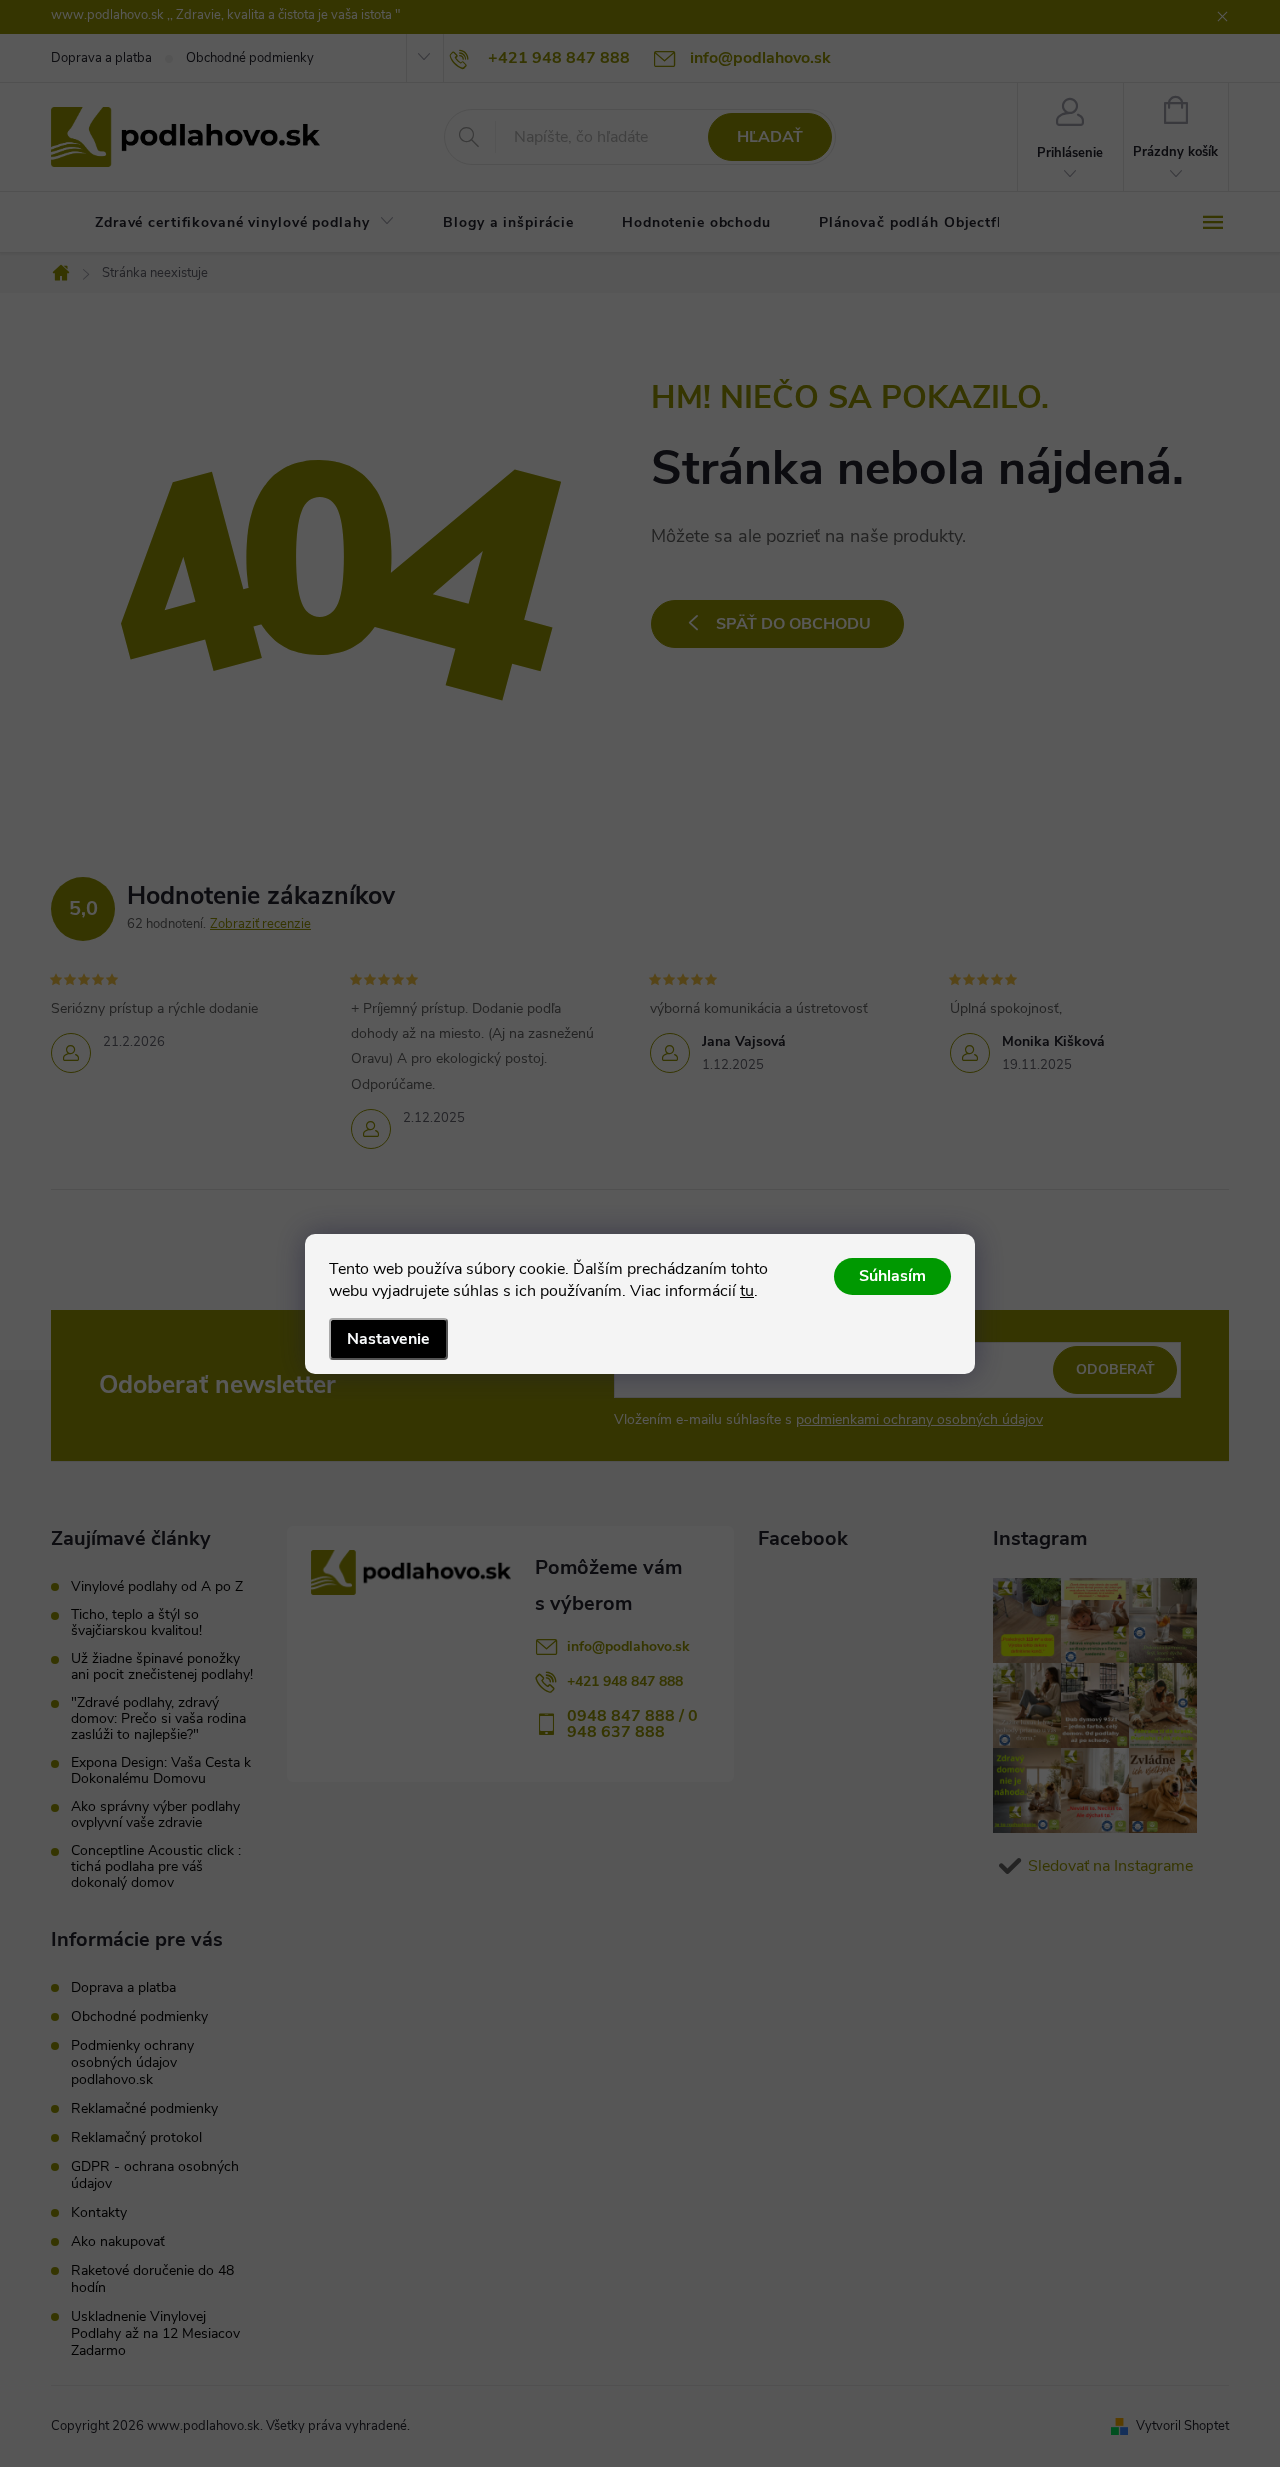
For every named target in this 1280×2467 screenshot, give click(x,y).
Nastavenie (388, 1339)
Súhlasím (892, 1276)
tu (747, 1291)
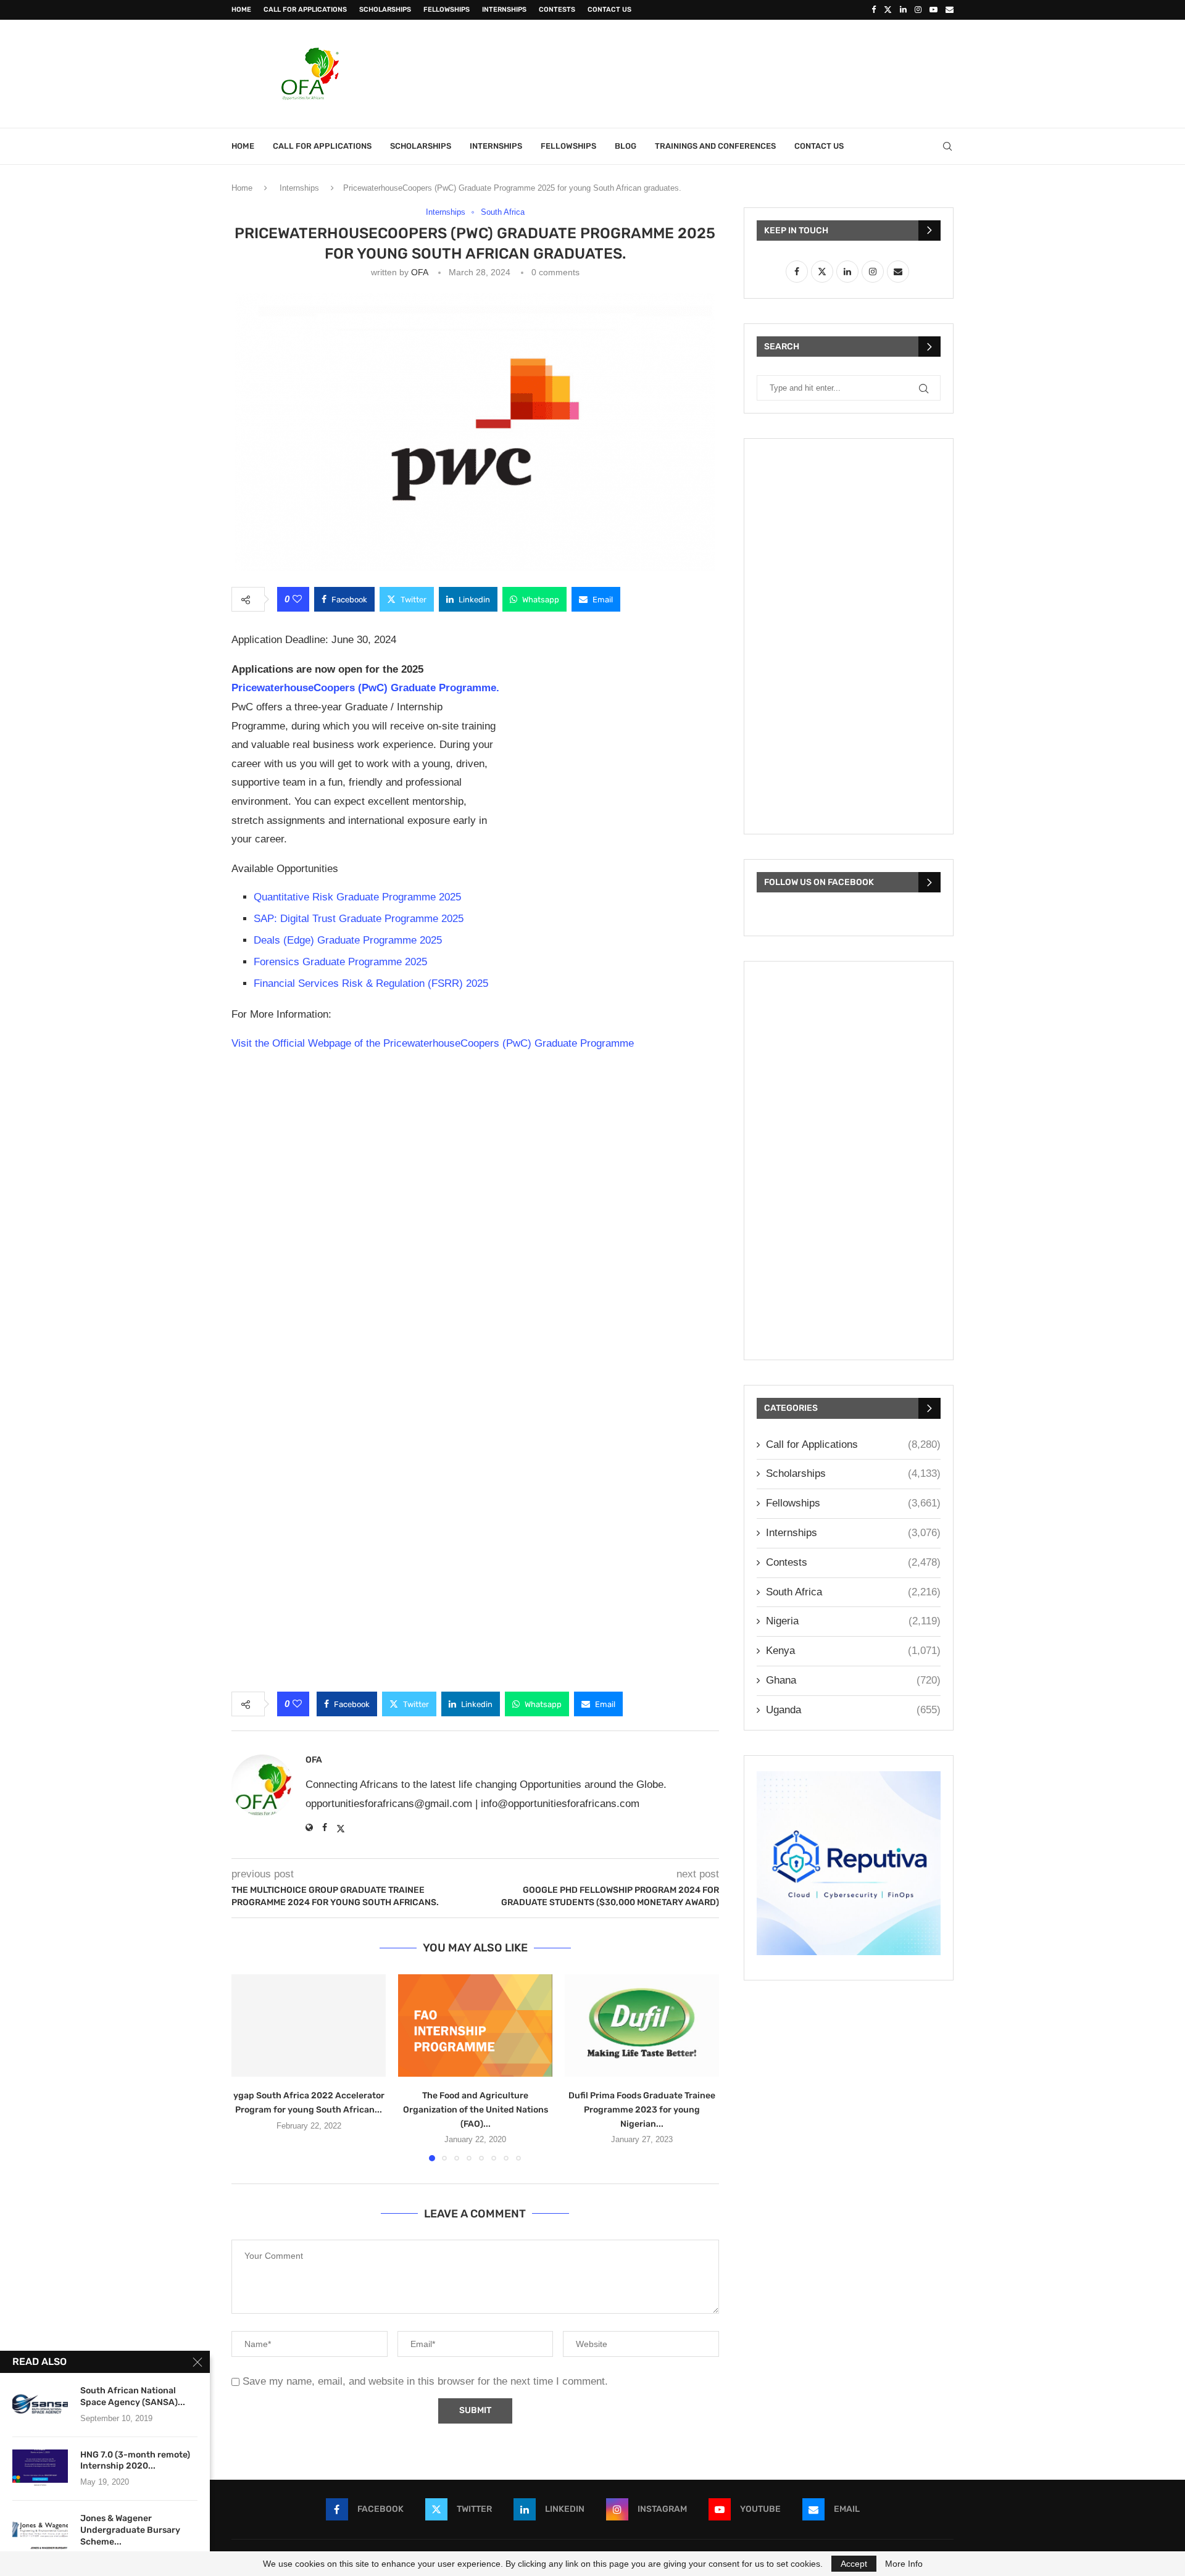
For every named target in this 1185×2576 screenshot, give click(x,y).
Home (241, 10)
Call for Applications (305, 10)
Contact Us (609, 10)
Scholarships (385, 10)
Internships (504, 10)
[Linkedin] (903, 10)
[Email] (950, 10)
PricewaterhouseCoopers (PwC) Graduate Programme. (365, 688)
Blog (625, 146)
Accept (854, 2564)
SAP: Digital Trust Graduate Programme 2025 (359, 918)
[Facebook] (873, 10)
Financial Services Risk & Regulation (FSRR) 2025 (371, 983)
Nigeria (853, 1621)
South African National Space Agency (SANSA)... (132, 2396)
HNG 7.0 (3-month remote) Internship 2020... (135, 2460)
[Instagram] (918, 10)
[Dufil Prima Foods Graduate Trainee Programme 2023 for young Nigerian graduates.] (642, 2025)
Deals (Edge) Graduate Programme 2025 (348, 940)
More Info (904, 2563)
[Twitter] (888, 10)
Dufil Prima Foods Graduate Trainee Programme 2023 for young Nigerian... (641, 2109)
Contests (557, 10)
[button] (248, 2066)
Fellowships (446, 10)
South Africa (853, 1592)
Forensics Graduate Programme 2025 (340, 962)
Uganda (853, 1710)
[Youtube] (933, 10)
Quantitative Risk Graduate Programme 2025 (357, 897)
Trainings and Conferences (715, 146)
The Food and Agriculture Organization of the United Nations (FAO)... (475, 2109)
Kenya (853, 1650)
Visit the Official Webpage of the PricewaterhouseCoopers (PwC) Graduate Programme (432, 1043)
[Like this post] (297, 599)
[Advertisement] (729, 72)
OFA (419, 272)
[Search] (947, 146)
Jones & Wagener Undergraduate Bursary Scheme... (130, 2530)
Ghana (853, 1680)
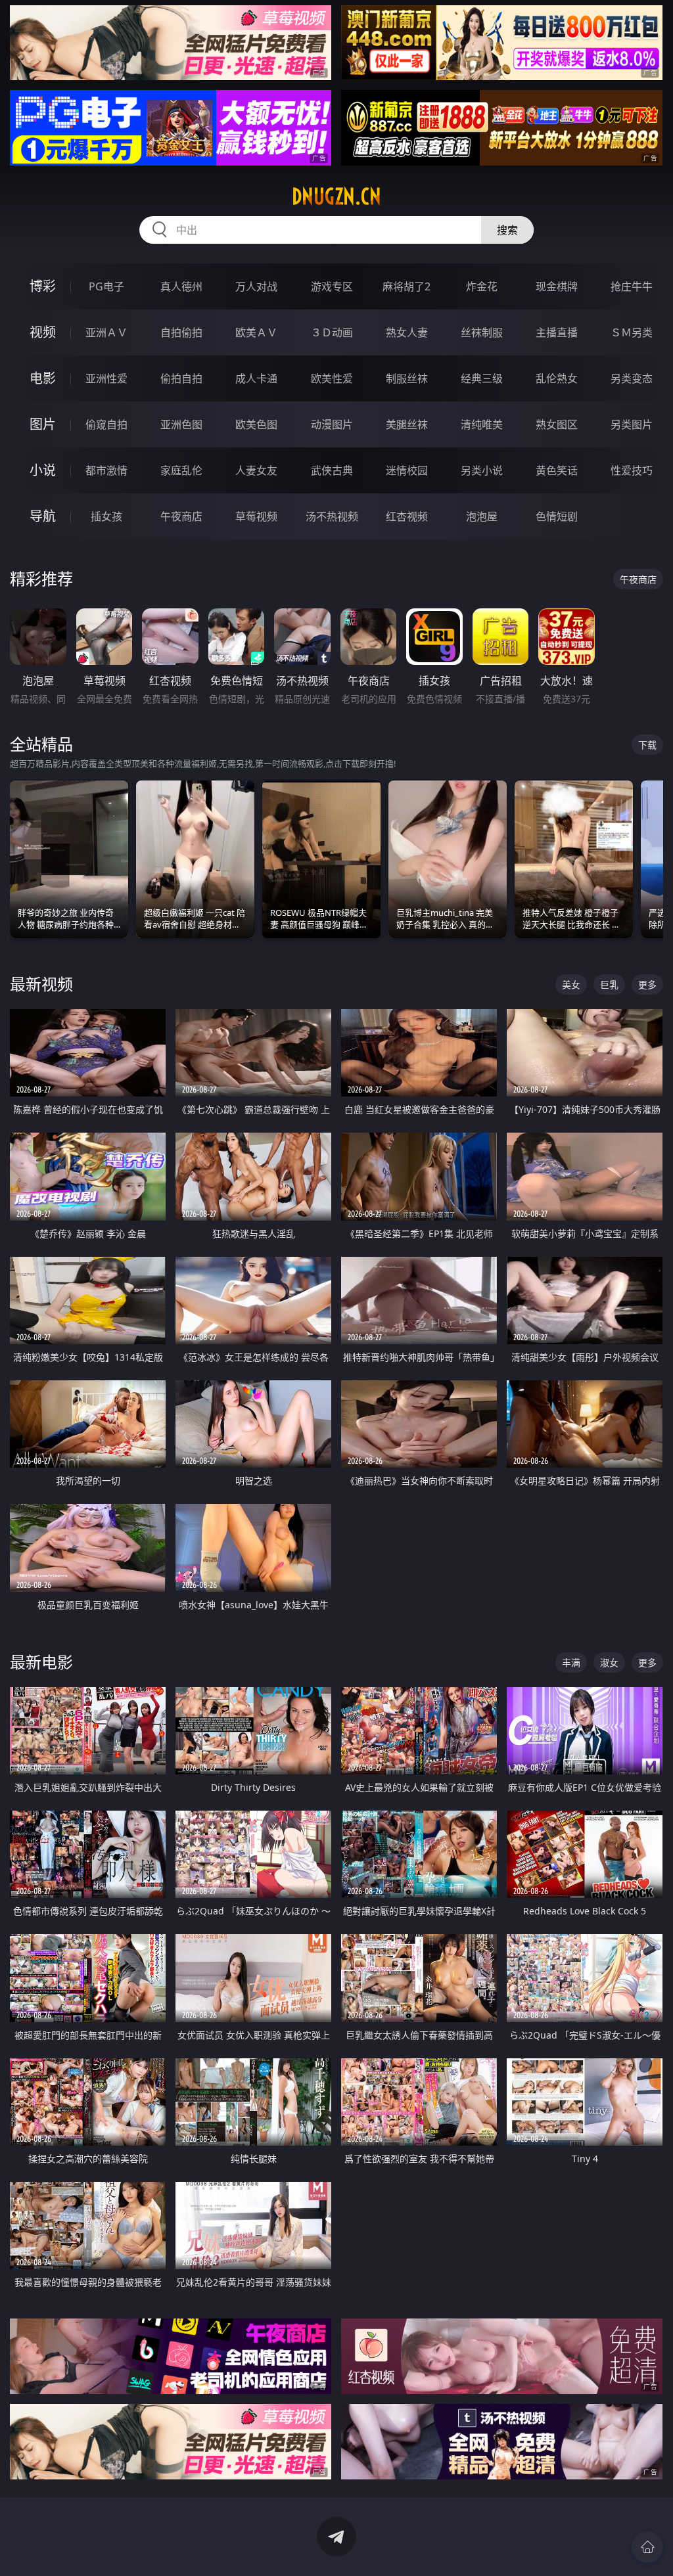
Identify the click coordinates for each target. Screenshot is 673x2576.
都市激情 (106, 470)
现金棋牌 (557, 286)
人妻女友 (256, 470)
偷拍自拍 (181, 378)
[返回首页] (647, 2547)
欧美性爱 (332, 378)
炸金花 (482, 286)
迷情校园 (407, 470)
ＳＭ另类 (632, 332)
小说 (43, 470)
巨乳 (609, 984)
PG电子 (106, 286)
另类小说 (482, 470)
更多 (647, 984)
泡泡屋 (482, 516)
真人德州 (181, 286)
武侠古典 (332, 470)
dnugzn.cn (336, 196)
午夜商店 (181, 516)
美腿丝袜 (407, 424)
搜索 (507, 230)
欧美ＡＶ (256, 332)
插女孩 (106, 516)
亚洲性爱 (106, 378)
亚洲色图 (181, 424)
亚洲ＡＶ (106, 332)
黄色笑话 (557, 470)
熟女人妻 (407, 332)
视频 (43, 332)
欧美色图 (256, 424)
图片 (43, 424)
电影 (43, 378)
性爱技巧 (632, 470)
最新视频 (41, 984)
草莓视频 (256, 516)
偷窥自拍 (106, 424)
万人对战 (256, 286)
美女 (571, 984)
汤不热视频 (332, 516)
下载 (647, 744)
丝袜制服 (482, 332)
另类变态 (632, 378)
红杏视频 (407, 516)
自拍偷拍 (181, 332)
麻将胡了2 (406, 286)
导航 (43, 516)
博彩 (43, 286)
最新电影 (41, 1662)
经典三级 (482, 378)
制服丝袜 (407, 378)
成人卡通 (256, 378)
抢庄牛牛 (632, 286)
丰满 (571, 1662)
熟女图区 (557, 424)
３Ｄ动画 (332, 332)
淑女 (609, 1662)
• • •
> Work instructions:
Could you return exactly the stretch of the data above that starts at the line with "Fellowships (446, 10)" and ends at the line with "Kenya (853, 1650)", both lines included?

> Result of the exercise:
Fellowships (446, 10)
South Africa (853, 1592)
Forensics Graduate Programme 2025 (340, 962)
Uganda (853, 1710)
[Youtube] (933, 10)
Quantitative Risk Graduate Programme 2025 (357, 897)
Trainings and Conferences (715, 146)
The Food and Agriculture Organization of the United Nations (FAO)... (475, 2109)
Kenya (853, 1650)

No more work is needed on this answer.